━━ Records supplied ━━

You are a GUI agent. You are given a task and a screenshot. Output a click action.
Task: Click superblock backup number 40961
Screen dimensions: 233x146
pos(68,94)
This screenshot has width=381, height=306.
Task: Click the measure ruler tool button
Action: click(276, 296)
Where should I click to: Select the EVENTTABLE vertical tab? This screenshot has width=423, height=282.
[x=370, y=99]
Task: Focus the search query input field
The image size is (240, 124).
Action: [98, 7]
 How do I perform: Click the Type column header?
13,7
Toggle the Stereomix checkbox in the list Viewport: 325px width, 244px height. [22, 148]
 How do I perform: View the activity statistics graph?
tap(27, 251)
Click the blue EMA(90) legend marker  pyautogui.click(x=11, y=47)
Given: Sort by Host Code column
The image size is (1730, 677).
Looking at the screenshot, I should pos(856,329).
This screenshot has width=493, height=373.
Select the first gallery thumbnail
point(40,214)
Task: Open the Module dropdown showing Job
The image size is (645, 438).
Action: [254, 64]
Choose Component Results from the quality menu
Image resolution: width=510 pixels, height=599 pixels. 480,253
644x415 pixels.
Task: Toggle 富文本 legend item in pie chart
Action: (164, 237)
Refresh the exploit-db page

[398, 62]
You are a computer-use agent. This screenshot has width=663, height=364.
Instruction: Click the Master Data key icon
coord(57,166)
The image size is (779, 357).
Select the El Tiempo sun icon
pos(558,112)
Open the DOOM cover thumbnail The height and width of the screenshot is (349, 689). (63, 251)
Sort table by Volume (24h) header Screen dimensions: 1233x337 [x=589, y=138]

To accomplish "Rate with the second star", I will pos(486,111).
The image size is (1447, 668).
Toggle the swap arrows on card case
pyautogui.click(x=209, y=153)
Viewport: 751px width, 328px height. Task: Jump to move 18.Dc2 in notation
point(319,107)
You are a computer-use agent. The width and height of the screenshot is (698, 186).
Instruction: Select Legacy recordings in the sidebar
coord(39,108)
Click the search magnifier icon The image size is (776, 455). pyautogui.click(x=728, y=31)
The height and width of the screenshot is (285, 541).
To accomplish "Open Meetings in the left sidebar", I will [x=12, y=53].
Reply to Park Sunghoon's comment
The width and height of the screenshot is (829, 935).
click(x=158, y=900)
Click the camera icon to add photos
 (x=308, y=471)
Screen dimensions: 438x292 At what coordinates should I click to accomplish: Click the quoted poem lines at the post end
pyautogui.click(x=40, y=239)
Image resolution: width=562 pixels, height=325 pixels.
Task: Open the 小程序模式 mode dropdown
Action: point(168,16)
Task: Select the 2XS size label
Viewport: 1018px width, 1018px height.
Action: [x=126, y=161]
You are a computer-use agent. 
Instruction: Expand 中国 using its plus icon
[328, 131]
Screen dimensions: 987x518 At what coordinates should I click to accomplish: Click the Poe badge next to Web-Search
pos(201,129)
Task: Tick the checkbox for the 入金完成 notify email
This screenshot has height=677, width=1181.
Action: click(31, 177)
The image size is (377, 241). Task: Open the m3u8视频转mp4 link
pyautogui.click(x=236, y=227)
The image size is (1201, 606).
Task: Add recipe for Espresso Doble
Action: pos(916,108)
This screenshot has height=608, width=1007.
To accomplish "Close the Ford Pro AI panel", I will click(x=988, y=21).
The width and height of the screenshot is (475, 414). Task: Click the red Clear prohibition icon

━━━

■ Directions:
Please tally the lines in the data above containing the string "Sort", and give the number alone.

■ Written response:
2